Au départ, quand j’ai écrit la trilogie des Loinvoyant, à la fin de Assassin’s Quest (tomes 4, 5 et 6 pour l’édition française), je croyais vraiment en avoir fini avec Fitz. Certaines personnes ont trouvé la fin triste, ou même tragique. Mon sentiment personnel était qu’il avait rempli son rôle en tant que héros, ce qui demandait un certain, oh, très bien, un gros sens du sacrifice. De par ma personnalité, je le voyais paisible et épanoui dans ses dernières scènes. Il était là, seul comme il l’avait toujours souhaité, avec son loup. (c’était définitivement une fin heureuse pour Œil-de-Nuit !)

C’est plus d’un an après que l’envie de continuer à écrire sur Fitz a commencé à me démanger. Je pense que ce n’était pas tant pour « arranger » la fin, mais plutôt parce que j’ai réalisé que la libération des dragons aurait des conséquences définitives sur la vie des Six Duchés. Je savais où j’allais avec les Aventuriers de la Mer. Et je commençais à pressentir qu’il restait des choses à dire sur l’histoire de Fitz. Deux ou trois ébauches de chapitres m’ont prouvé que j’avais raison. Mais je les ai laissés de côté pour terminer les Aventuriers de la Mer.

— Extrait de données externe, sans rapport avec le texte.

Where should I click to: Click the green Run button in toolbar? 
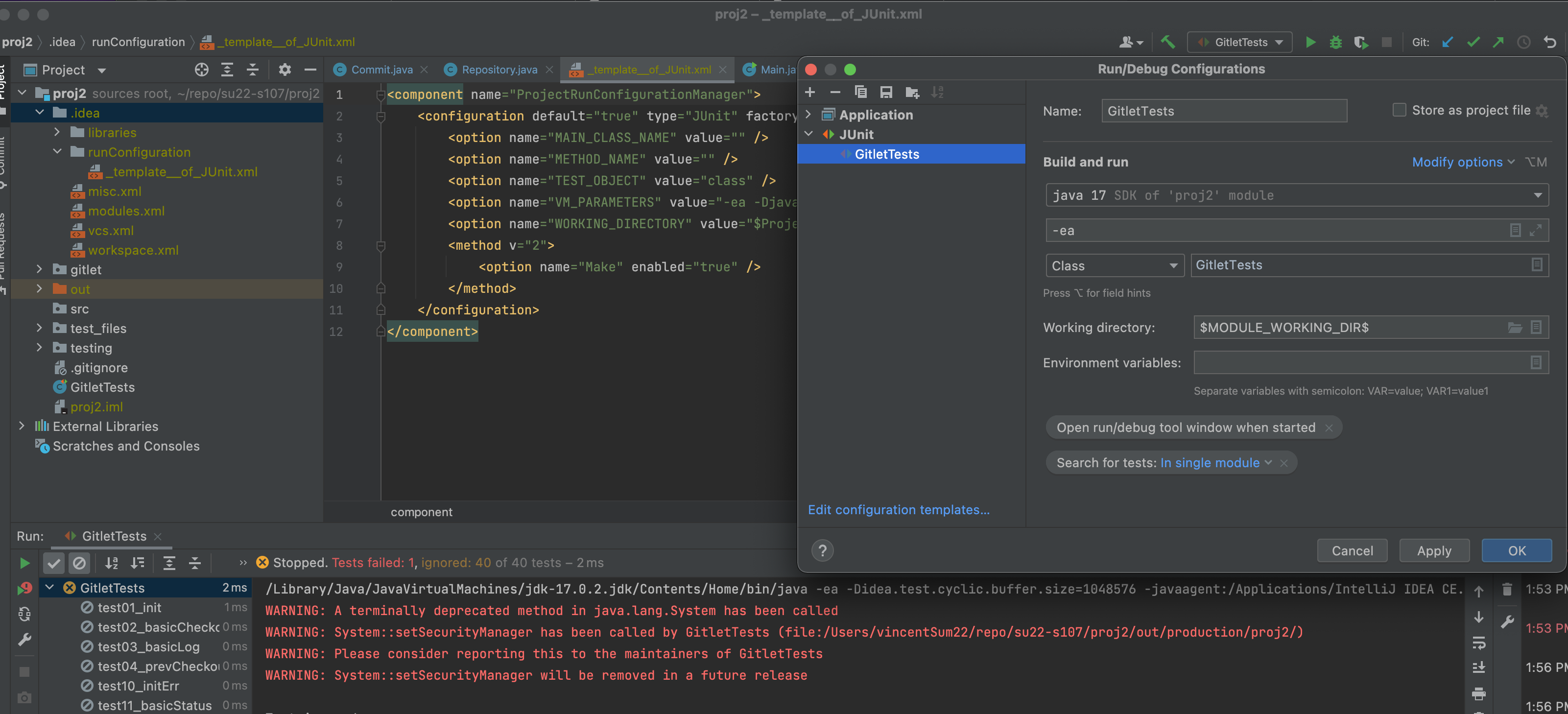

Avec Jamère, la fin était assez claire dès le départ. Comme je l’ai déjà dit auparavant, je pense que le meilleur moment pour terminer un livre, c’est là où l’histoire d’après commencerait. Alors, bien qu’en apparence on dirait que tout se finit bien pour Jamère, personnellement je pouvais voir de nombreuses complications qui l’attendaient par la suite. Mais c’était un bon endroit pour dire, « mais cette partie de sa vie est maintenant racontée ». Pour moi, c’est une fin satisfaisante.

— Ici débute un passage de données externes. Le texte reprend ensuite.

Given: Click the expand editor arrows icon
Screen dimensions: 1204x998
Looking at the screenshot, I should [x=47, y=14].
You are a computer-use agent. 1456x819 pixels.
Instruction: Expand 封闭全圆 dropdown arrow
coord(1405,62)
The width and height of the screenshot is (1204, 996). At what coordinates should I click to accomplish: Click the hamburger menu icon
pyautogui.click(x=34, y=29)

Je pense que je vais directement admettre qu’au moment où j’écrivais Fool’s Fate (tomes 11, 12 et 13 de l’édition française), je pensais revenir sur l’histoire de Fitz. D’astucieux lecteurs m’ont envoyé des lettres (aha ! letters) à propos du passage vers la fin du bouquin où je dis qu’un troubadour fait parfois une pause avant de se lancer dans le couplet final. Et c’était bien mon intention, à l’époque. Fitz et Compagnie m’avaient épuisée. Je voulais faire quelque chose de différent pendant un moment, et donner à mes émotions le temps de se remettre. Écrire sur Fitz et Co. est un procédé qui me vide totalement émotionnellement ; ce sont des récits vraiment intenses à raconter. Je souhaitais me reconstituer une réserve d’énergie avant de retourner dans ce monde.

Cependant, je ne suis pas retournée dans ce monde. J’espère que ce qui va suivre ne sonnera pas comme de la pleurnicherie ; je suis sûre que certains l’interpréteront de cette façon, mais si je choisis d’en parler, je suppose qu’il faudra en assumer les conséquences.

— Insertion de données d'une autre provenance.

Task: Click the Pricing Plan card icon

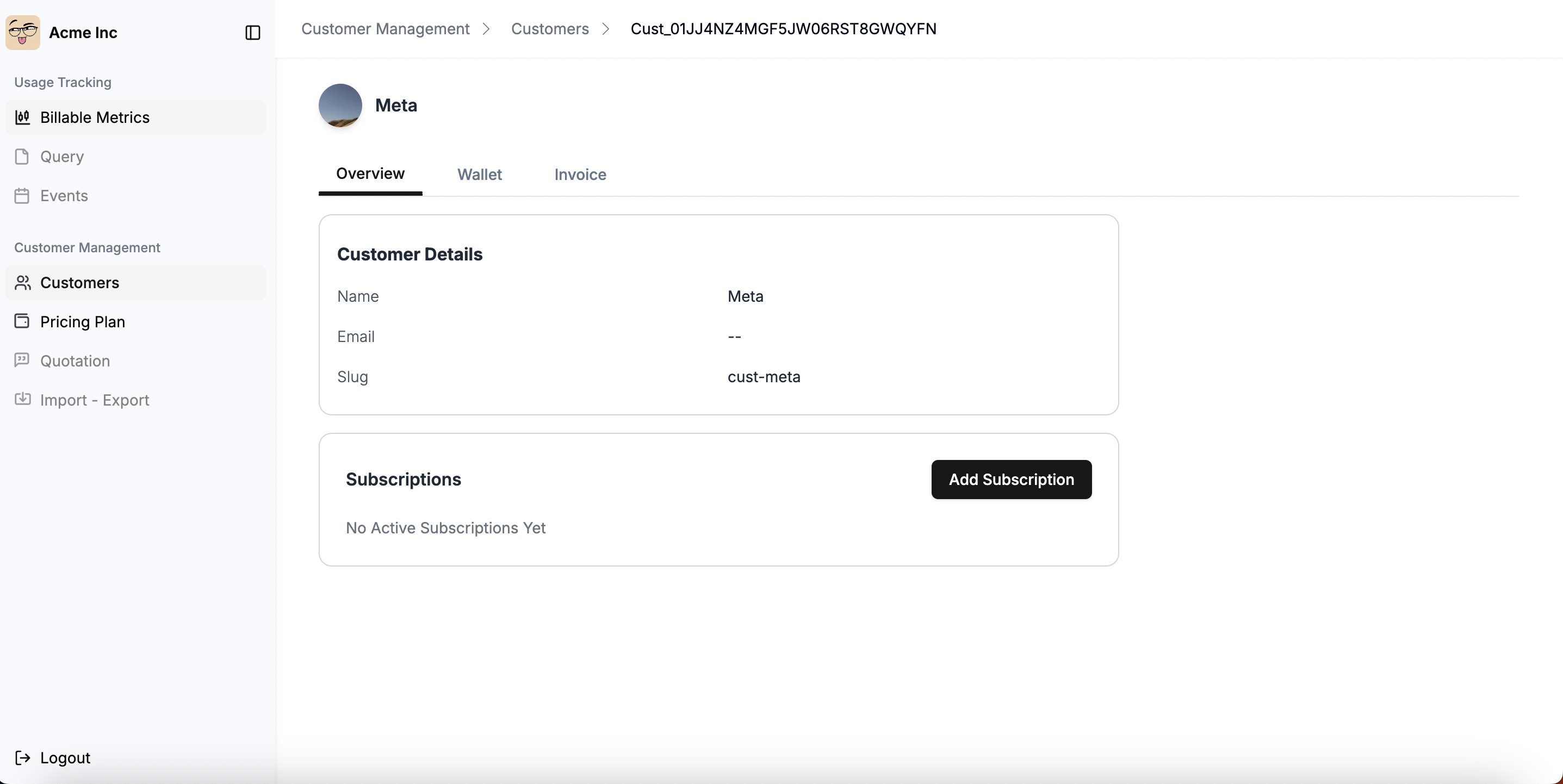Action: click(23, 321)
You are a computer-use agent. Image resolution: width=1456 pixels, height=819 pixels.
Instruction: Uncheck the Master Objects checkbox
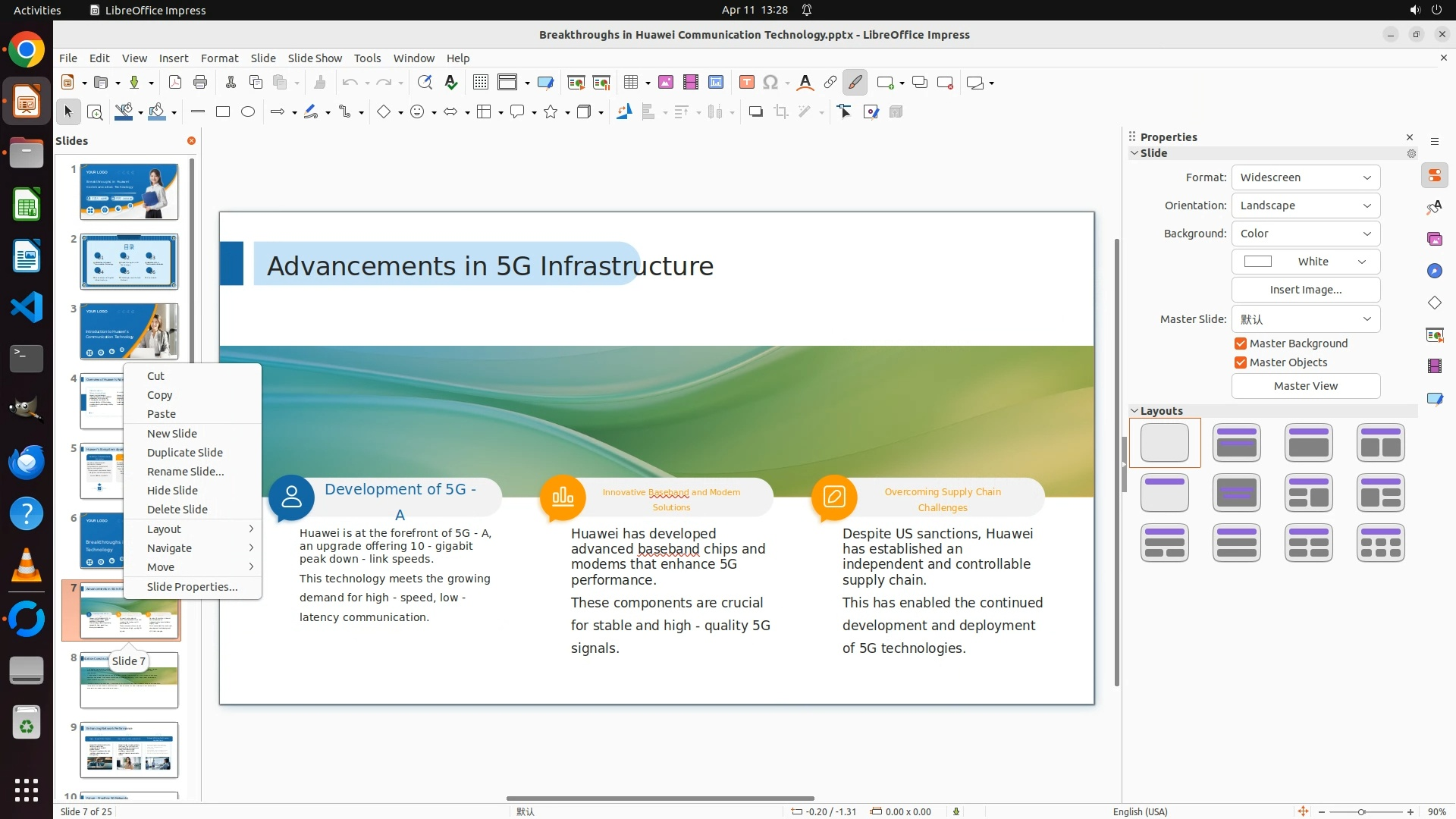(x=1241, y=362)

J’ai reçu ENORMEMENT de réactions négatives à propos de la fin de la trilogie. Des lettres, des post publics ont été écrits disant que je m’étais « défilée », ou « dégonflée ». Beaucoup de ces lettres, post, et, oui, de nombreuses fan fictions sur différents sites cherchent à imposer un certain sens à l’histoire, à savoir, que Fitz et le Fou partent tous les deux et vivent heureux jusqu’à la fin des temps.

Pour ceux qui croient que le Fou est un homme, que Fitz renonce subitement à sa préférence hétérosexuelle ne semble pas leur importer/ important. Si j’inventais un personnage gay, et que je le reconvertissais en hétéro pour que des lecteurs puissent profiter d’un « happy end », je pense qu’on m’accuserait de mauvaises intentions. Après tout, ne sommes-nous pas tous d’accord pour dire qu’une fille, à condition qu’elle soit « la bonne », pourrait rendre un gars homo hétérosexuel ? Bien sûr que si ! (oh, et avant que quelqu’un n’aille joyeusement citer cette phrase quelque part, s’il vous plait, sachez qu’il s’agit d’un Sarcasme.) Pourtant faire l’inverse n’a pas l’air de poser de problème à de nombreux lecteurs, prêts à plier, à étirer et à mutiler Fitz dans n’importe quel sens du moment que ça le fait coller à la fin qu’ils souhaitent. Je ne comprends pas ça. Je l’aime tel qu’il est. Un changement aussi radical ne me semble pas réalisable. En fait, je vais en faire une question pour les lecteurs hétéros qui me lisent ; combien auriez-vous besoin d’aimer votre ami pour vouloir avoir des relations sexuelles avec lui ? Pensez à votre meilleur ami, de longue date, votre copain d’enfance, et dites-moi si cela vous remplit de désir. Voulez-vous quitter votre amie/femme et partir avec lui ? Des esprits curieux veulent savoir. Ce scénario est-il plausible ?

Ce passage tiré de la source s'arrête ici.